[[ THE DATA, beginning ]]

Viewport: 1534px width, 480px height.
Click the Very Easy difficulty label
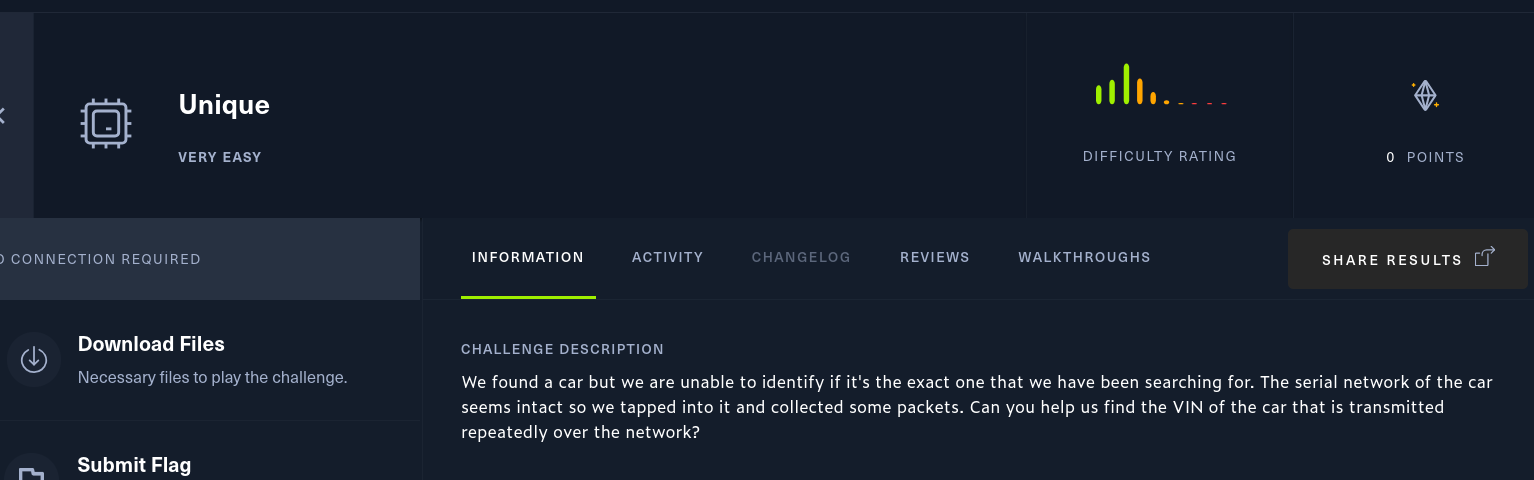tap(220, 157)
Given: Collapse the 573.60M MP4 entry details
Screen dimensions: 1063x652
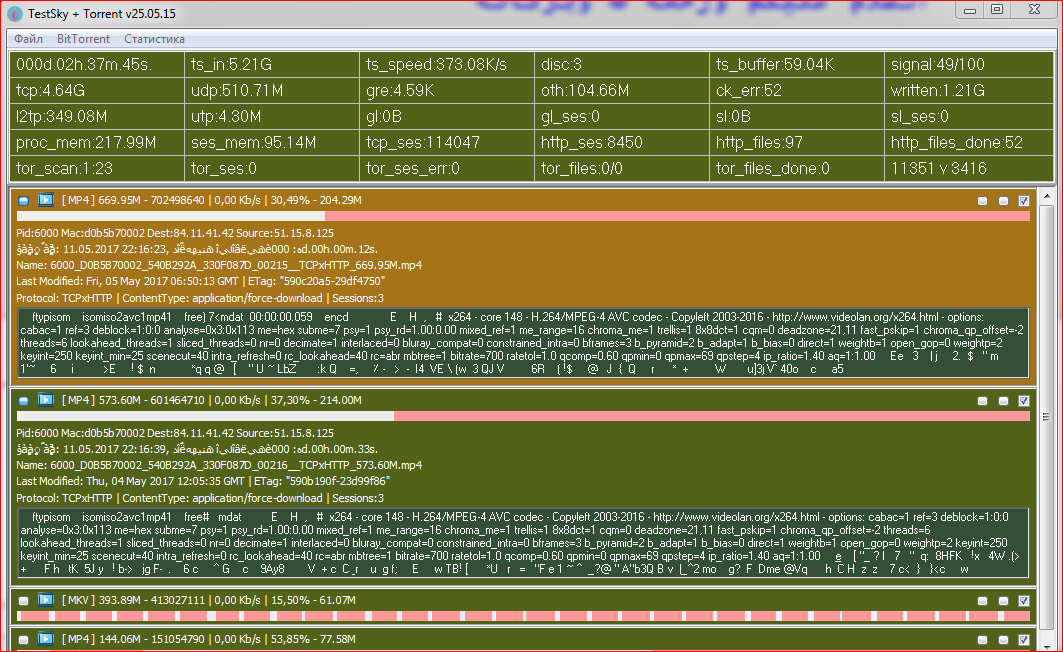Looking at the screenshot, I should click(24, 399).
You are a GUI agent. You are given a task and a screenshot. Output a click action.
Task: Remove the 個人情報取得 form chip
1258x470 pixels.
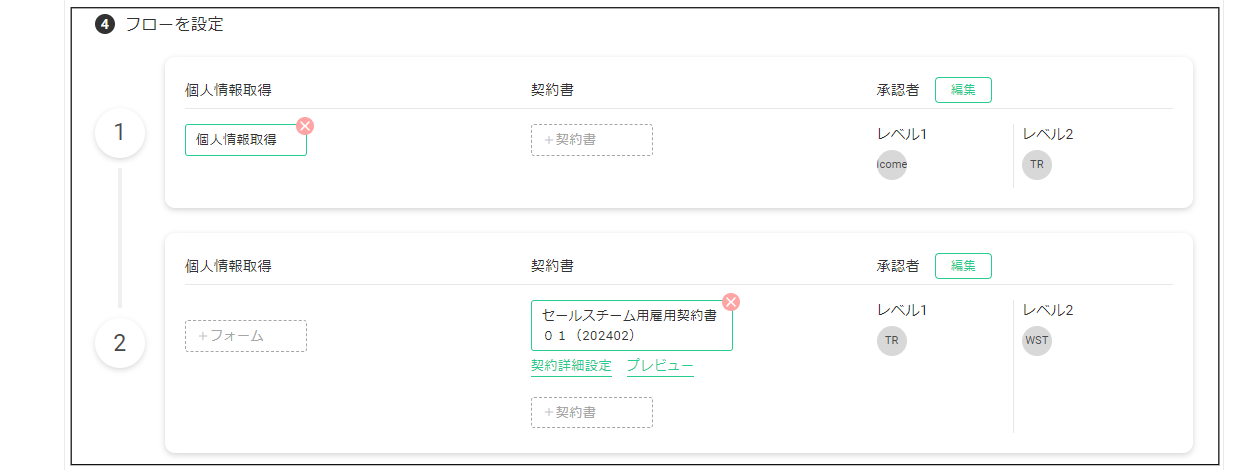[x=305, y=126]
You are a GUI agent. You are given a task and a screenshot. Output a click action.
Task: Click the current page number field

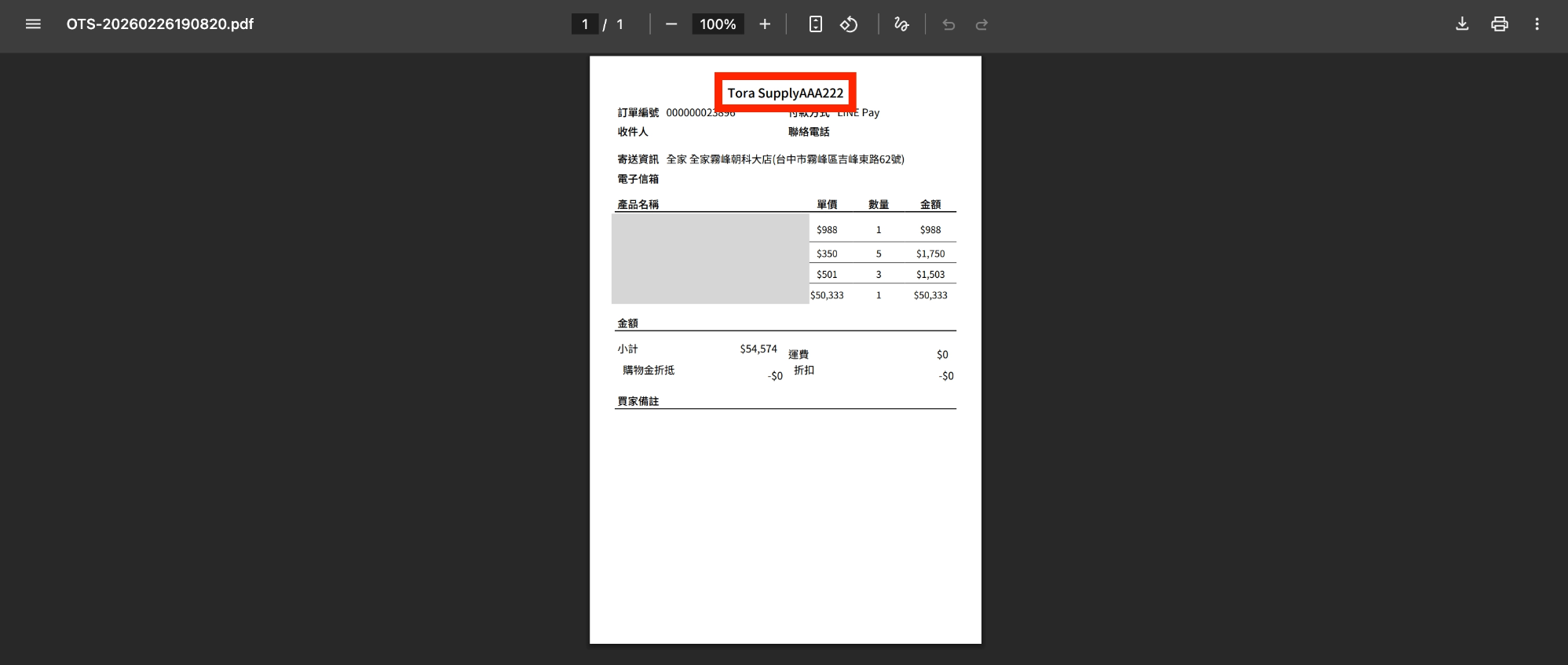pos(585,24)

[[ THE DATA, end ]]

What is needed is an exact copy of all the data, with no images in it.

## EXERCISE RESPONSE
Viewport: 1534px width, 480px height.
Click the Very Easy difficulty label
tap(220, 157)
Given: Collapse the 573.60M MP4 entry details
Screen dimensions: 1063x652
Looking at the screenshot, I should click(24, 399).
You are a GUI agent. You are given a task and a screenshot. Output a click action.
Task: Remove the 個人情報取得 form chip
1258x470 pixels.
[x=305, y=126]
You are a GUI agent. You are given a task and a screenshot. Output a click action.
Task: Click the current page number field

pos(585,24)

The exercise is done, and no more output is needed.